DIRECTIONS FOR THIS TASK
Update the passage of the post on learning from "You can learn" up to and including "for more information." by putting "overwhelming" in place of "daunting", and write out the revised passage in full.

Learning comes in different levels.
Reading a book is educational, but you might read thought-provoking non-fiction and find it simple and enjoyable, or you could be reading a book to study for the MCAT and find it utterly frustrating and difficult.
You can learn to garden and find it enjoyable, but learning a new job as the CEO of a large company could push you to new levels.
Learning on the outer edges of your comfort zone, or even beyond your comfort zone, can make you want to give up. It can be difficult to ever imagine that you will be able to comfortably converse about the topic or use the information towards your objective.
But think back to a topic you once had trouble understanding?
I spent over four years working with a couple of Medicaid programs. When I first started, trying to understand the eligibility criteria was daunting. I could only take in small bits of learning at a time, before I got too frustrated and quit. With time I came to understand the programs quite well, and I definitely knew where to look for more information.
It gets easier with time, and we grow through the challenging situations. If you are at the outer edges, always remember, it gets easier.
2 thoughts on “It gets easier.”
Perhaps even more significant than the topics and subject matter we study, it is the people we learn from who are often responsible for taking us to those outer edges of our comfort zones (and beyond!) that Liz describes. The more folks we interact with, the more exposure we have to not only new topics and ideas, but also new and different ways we might express those ideas to one another.

GIVEN MATERIAL
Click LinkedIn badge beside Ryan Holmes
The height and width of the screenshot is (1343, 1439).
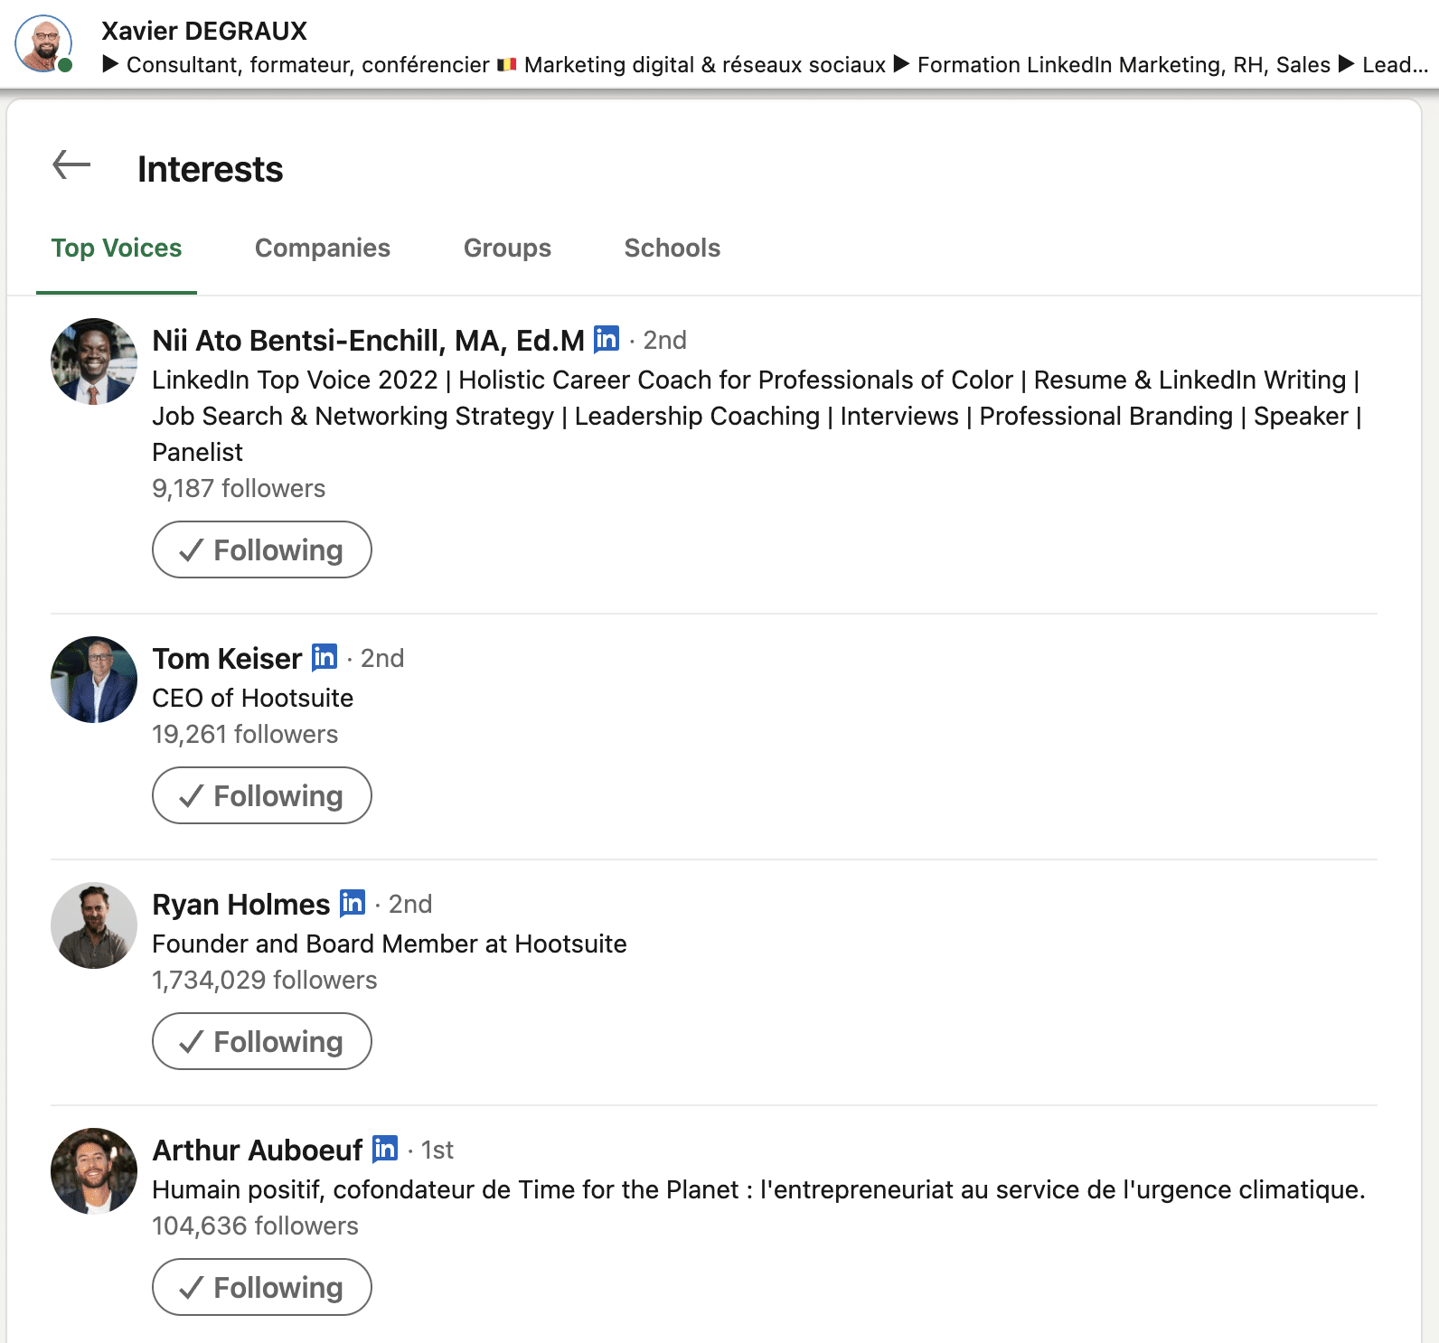(x=353, y=903)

THE ANSWER
You can learn to garden and find it enjoyable, but learning a new job as the CEO of a large company could push you to new levels.
Learning on the outer edges of your comfort zone, or even beyond your comfort zone, can make you want to give up. It can be difficult to ever imagine that you will be able to comfortably converse about the topic or use the information towards your objective.
But think back to a topic you once had trouble understanding?
I spent over four years working with a couple of Medicaid programs. When I first started, trying to understand the eligibility criteria was overwhelming. I could only take in small bits of learning at a time, before I got too frustrated and quit. With time I came to understand the programs quite well, and I definitely knew where to look for more information.